▶ _Work instructions_
1. Answer these questions about the lesson on types of machine learning tasks:
(a) How long is the lesson meant to take?
(b) What are the three broad categories of machine learning tasks?
(c) What decides which category a task falls into?
2. Continue the lesson on types of machine learning tasks from the point where it stops.

▶ _Selected extract_
===============

Lesson 1.3: Types of ML Tasks
Duration: 60 minutes
Learning Objectives
By the end of this lesson, you will be able to:
- Identify the main categories of machine learning tasks
- Understand when to use classification, regression, or generation
- Recognize supervised vs unsupervised learning
- Match real-world problems to appropriate ML approaches
- Understand what types of tasks LLMs can handle
The Three Main Categories
Machine learning tasks fall into three broad categories based on what you want the model to output:
┌─────────────────────────────────────────────────────────┐
│ ML Task Types │
│ │
│ ┌─────────────┐ ┌─────────────┐ ┌─────────────┐ │
│ │Classification│ │ Regression │ │ Generation │ │
│ │ │ │ │ │ │ │
│ │ Which │ │ How much? │ │ Create │ │
│ │ category? │ │ What value? │ │ something │ │
│ │ │ │ │ │ new │ │
│ └─────────────┘ └─────────────┘ └─────────────┘ │
│ │
│ Examples: Examples: Examples: │
│ - Spam/not spam - House price - Write text │
│ - Cat/dog - Temperature - Create images │
│ - Sentiment - Stock price - Generate code │
│ │
└─────────────────────────────────────────────────────────┘
Let us explore each one.

===============

▶ _Supplied information_
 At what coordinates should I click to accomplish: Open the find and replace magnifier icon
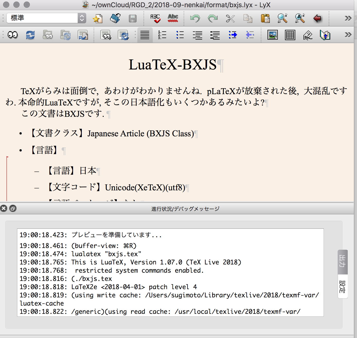tap(282, 18)
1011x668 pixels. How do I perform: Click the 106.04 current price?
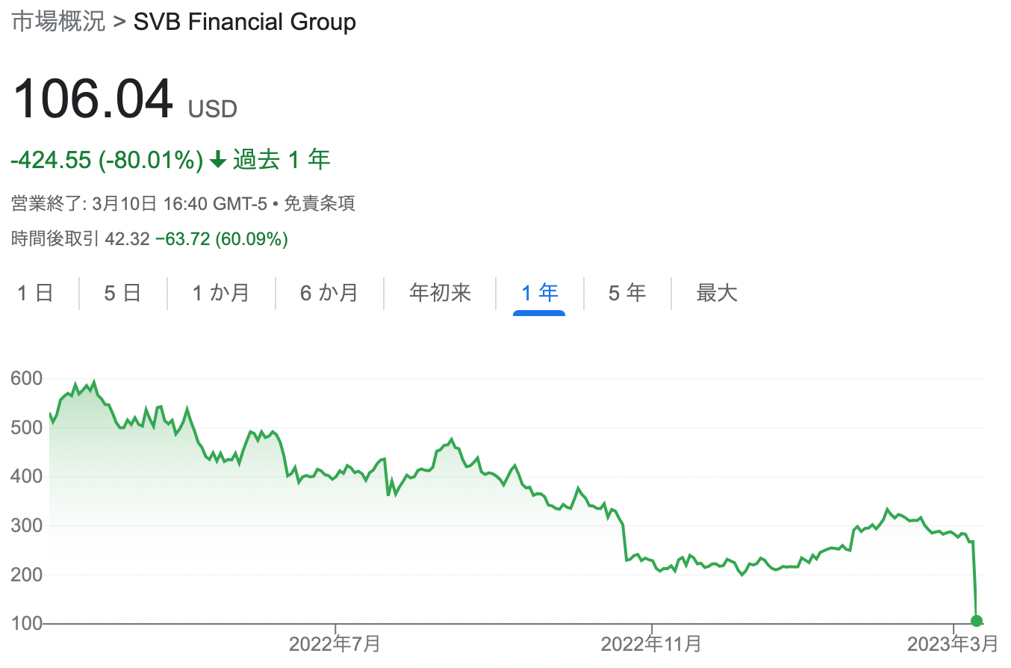93,99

===============

▶ _Response list_
1.
(a) 60 minutes.
(b) Classification, regression, and generation.
(c) What you want the model to output.

2.
Classification: Which Category?
Classification assigns inputs to predefined categories. The model answers "which one?"
Binary Classification
Two possible outcomes:
// Spam detection
type SpamPrediction = 'spam' | 'not_spam';
async function classifyEmail(email: Email): Promise<SpamPrediction> {
// Model returns one of two categories
return await model.predict(email);
}
// Examples:
// "You won $1000!" -> "spam"
// "Meeting at 3pm" -> "not_spam"
Common binary classification tasks:
- Spam detection (spam / not spam)
- Fraud detection (fraudulent / legitimate)
- Medical diagnosis (disease present / absent)
- Sentiment (positive / negative)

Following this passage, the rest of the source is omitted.